● **Records for finding items**:
BEGIN
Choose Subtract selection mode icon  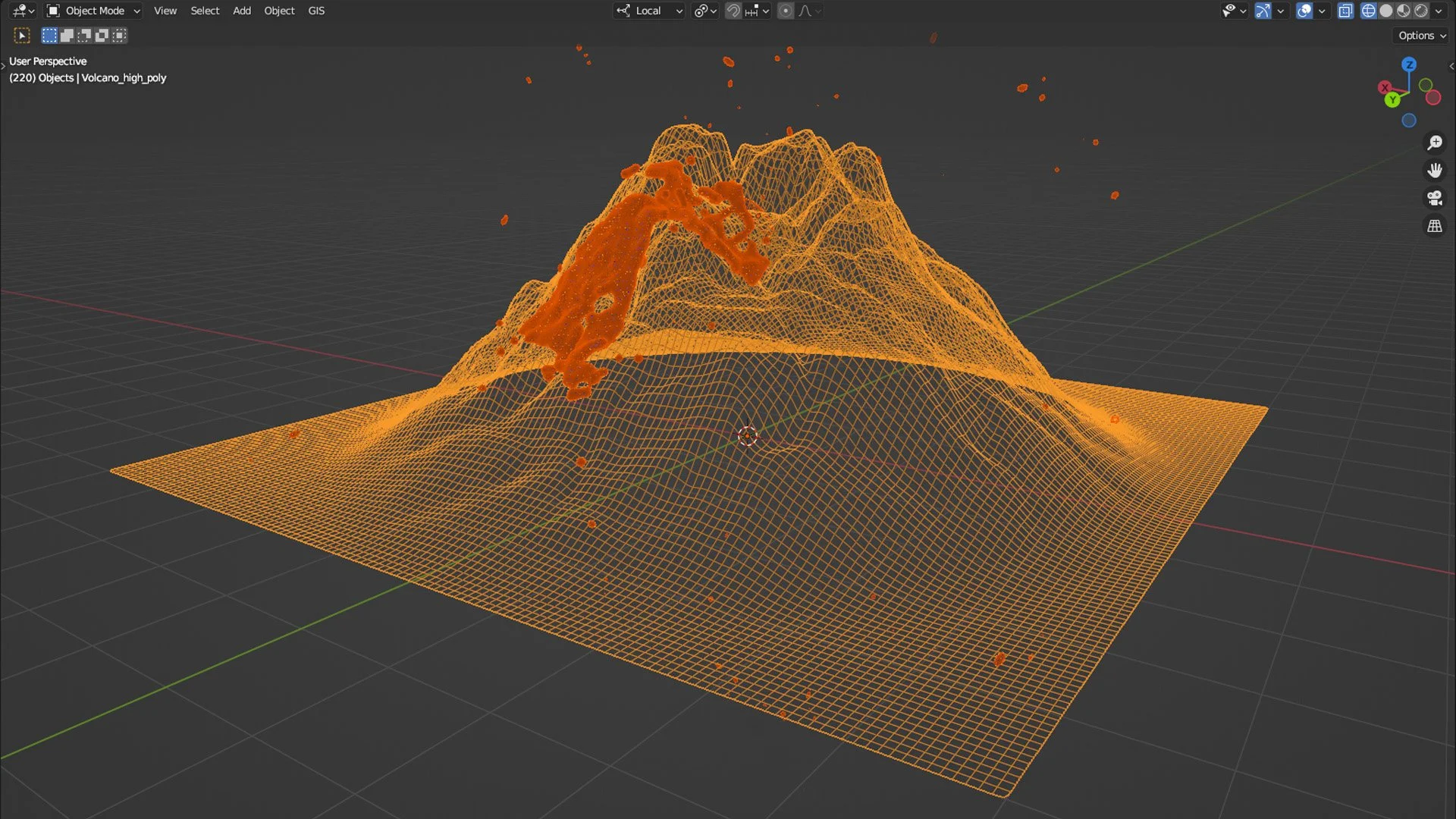click(x=84, y=36)
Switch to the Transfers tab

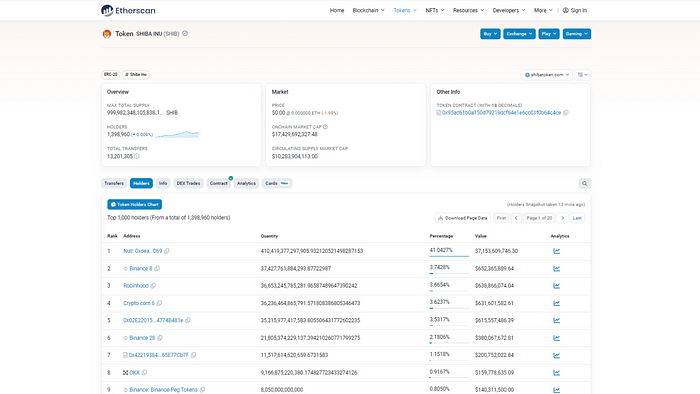[114, 183]
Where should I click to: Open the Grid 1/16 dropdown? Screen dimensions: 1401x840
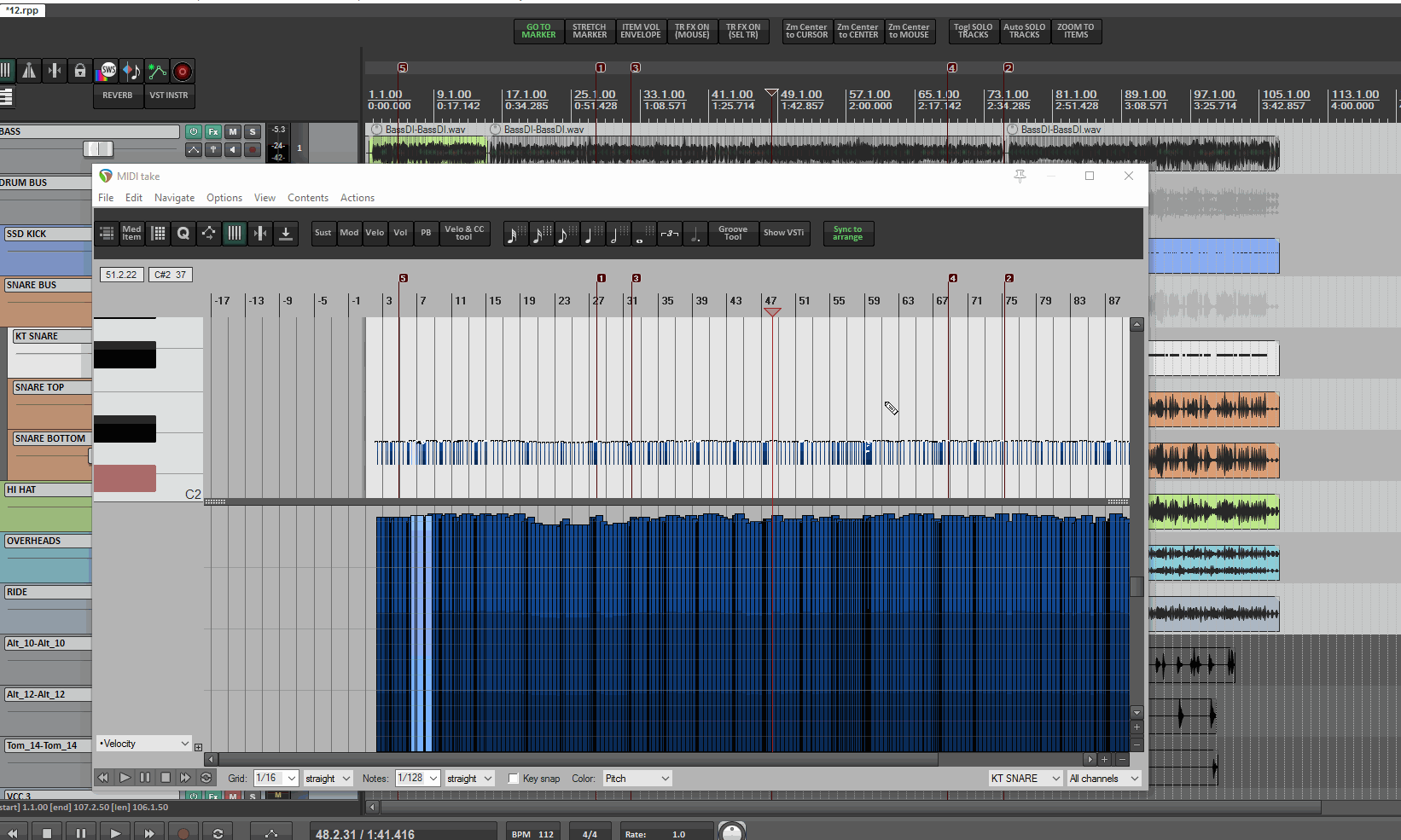coord(276,779)
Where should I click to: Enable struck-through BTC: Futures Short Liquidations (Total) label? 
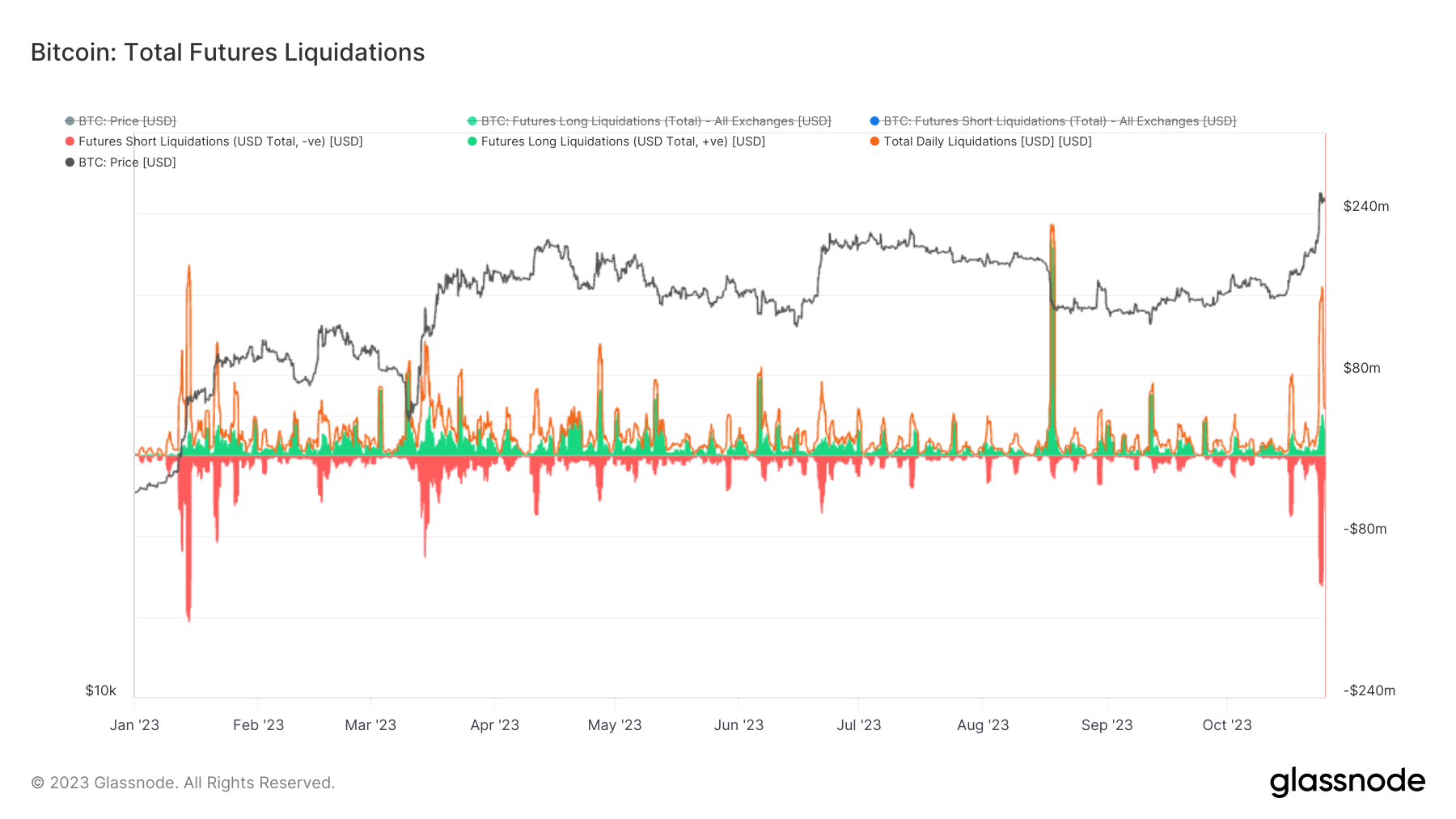(1060, 121)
END
● **What to produce**: Gather each line above that contains the word "Where", and copy those lines out in full.

● **Written solution**:
Where should I click to: Open the Grid 1/16 dropdown? Screen dimensions: 1401x840
Where should I click to: Enable struck-through BTC: Futures Short Liquidations (Total) label? 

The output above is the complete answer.